EXERCISE OBJECTIVE:
Retype the listing below line for line, but only from the line with "Instruction: Click the" down to the line with "Click Reboot gear", inclusive. Pictures stay out.

PROVIDED RECORDS:
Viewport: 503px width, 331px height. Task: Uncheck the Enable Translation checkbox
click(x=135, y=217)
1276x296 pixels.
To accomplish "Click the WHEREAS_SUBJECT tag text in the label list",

--

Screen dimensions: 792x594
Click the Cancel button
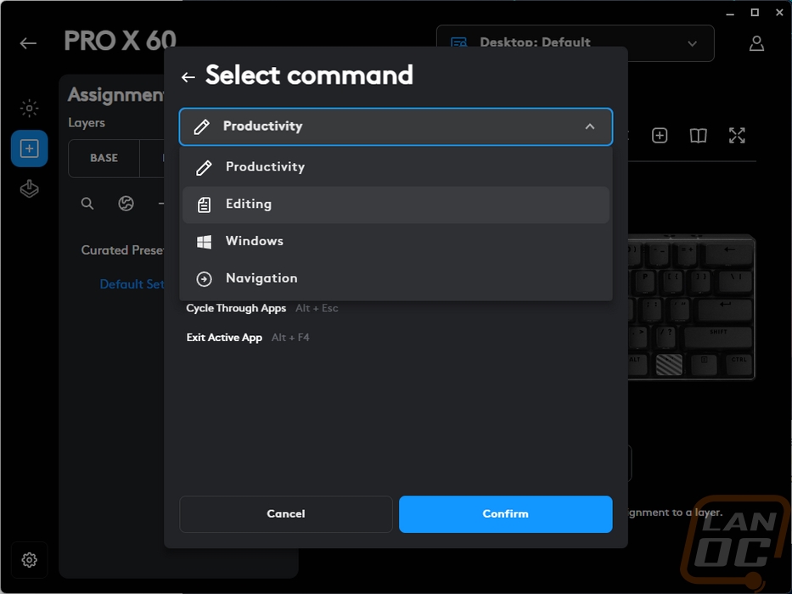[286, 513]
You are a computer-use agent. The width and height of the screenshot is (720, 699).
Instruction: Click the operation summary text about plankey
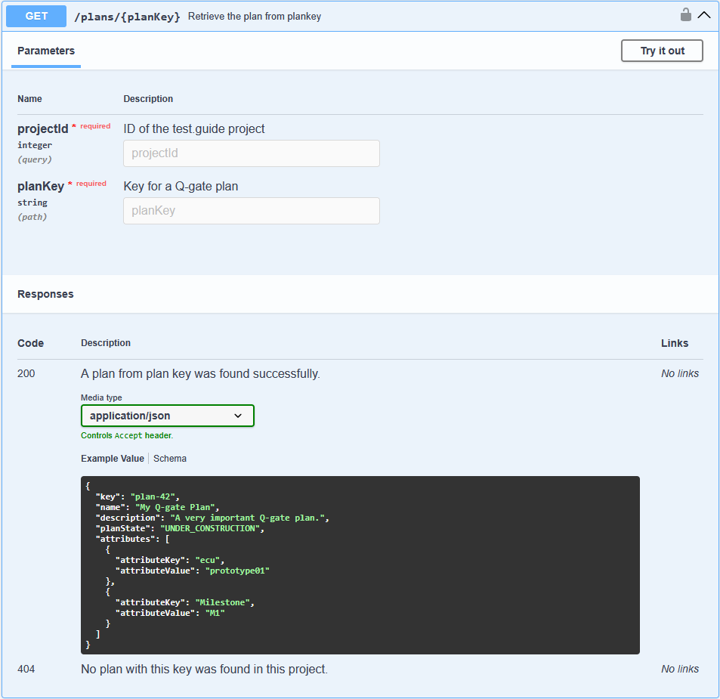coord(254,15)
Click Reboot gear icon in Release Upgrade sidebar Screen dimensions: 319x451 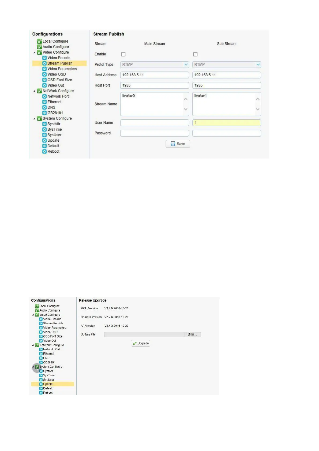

COMPLETED TASK:
Instruction: Click the operation summary text about plankey
coord(254,15)
Click Reboot gear icon in Release Upgrade sidebar Screen dimensions: 319x451 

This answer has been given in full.